■ Consignes
**1)** Dites si chacune des affirmations suivantes concorde avec le texte sur le carnisme, en répondant par oui ou non et en citant mot pour mot les termes du texte qui tranchent. (a) La dissonance cognitive est un phénomène connu en psychologie. (b) Le flexitarien imaginé mange du porc à domicile. (c) Le flexitarien imaginé mange du gibier.
**2)** Traduisez en anglais, s'il vous plaît, cette phrase du texte sur le carnisme : « Pour trouver un équilibre interne, les individus vont tenter de réduire la dissonance en ajustant les cognitions de façon à rendre cohérents les éléments de leurs univers personnels. »

■ Texte source
>>>

Aimer les animaux et manger de la viande, le paradoxe du carnisme
C’est la question qui ronge l’estomac des carnivores : leur régime est-il forcément incompatible avec l’amour des animaux?
Quand le sujet des régimes alimentaires s’immisce dans une conversation (ce qui est relativement fréquent en ces temps de #wellness à outrance) nombreux sont celles et ceux qui répondent être “flexitarien·ne·s”. Ce qui n’est finalement jamais qu’une autre manière de dire... “hypocrite”? Imaginons le cas d’un·e flexitarien·ne qui ne mange certainement pas de la viande à tous les repas, mais souvent au menu du soir, et plutôt du poulet à domicile, mais aussi du porc et du boeuf au resto. Surtout pas de gibier (“Non mais la chasse, c’est tellement cruel“), jamais ô grand jamais de cheval (Vous êtes quoi, un monstre sans coeur?) et pas non plus d’animaux adorables type lapin ou agneau. Sauf que fondamentalement, une vache, c’est quand même vachement choupi aussi, et la mignonnitude d’un petit porcelet tout rose, on en parle?
Non, s’il vous plaît, parce que sinon, ça risque de couper l’appétit. Il faut dire que quand on se revendique comme ardent·e défenseu·r·se de la cause animale, la consommation de viande devient de plus en plus compliquée à digérer. Un tiraillement que connaissent nombre d’amateurs d’animaux dans l’assiette et dans la nature.
Lire aussi: La Casa de Carne, un court-métrage bouleversant sur notre consommation de viande
Aimer les chiens et manger des cochons
Proclamer adorer les animaux et les manger quand même, une hérésie? Peut-être, mais nombreux sont ceux à faire le grand écart entre leurs convictions et leur estomac. Le phénomène est d’ailleurs connu en psychologie sous le nom de “dissonance cognitive”, soit la tension qu’une personne ressent lorsqu’un de ses comportements entre en contradiction avec ses valeurs et ses croyances. Pour trouver un équilibre interne, les individus vont tenter de réduire la dissonance en ajustant les cognitions de façon à rendre cohérents les éléments de leurs univers personnels.

<<<

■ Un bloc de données
>>>

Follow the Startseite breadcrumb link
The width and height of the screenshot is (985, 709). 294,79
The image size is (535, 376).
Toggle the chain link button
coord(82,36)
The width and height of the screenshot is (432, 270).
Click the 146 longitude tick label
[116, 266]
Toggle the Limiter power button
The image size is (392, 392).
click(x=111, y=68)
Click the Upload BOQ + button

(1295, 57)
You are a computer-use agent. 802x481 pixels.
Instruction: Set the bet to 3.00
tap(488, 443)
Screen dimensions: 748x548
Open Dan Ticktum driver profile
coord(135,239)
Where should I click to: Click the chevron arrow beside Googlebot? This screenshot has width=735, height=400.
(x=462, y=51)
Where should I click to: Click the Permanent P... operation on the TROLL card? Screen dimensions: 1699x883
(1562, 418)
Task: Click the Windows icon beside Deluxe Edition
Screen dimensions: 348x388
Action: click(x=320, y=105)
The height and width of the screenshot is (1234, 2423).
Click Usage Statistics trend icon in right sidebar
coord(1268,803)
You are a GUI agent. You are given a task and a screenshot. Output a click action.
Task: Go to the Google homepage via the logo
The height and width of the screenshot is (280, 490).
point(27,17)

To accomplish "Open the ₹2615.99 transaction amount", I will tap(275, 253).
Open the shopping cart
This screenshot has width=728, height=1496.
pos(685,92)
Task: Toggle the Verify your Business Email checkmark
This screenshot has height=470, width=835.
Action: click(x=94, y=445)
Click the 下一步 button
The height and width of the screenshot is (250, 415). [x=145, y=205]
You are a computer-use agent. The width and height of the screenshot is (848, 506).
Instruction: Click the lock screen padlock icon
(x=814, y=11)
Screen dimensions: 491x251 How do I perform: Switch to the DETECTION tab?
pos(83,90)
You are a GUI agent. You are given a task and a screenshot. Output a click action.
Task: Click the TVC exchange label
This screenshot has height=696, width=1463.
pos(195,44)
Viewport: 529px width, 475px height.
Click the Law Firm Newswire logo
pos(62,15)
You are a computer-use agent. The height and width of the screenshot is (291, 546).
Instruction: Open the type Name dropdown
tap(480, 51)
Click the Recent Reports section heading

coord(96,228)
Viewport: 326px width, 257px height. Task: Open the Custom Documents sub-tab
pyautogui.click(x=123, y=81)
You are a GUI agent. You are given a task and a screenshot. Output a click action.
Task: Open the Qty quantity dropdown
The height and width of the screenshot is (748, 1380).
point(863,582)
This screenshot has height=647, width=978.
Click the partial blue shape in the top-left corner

<<<

■ Corrigé
**1)**
(a) Oui : « Le phénomène est d’ailleurs connu en psychologie sous le nom de “dissonance cognitive” »
(b) Non : « plutôt du poulet à domicile, mais aussi du porc et du boeuf au resto »
(c) Non : « Surtout pas de gibier »

**2)** To find an inner balance, individuals will try to reduce the dissonance by adjusting their cognitions so as to make the elements of their personal worlds consistent.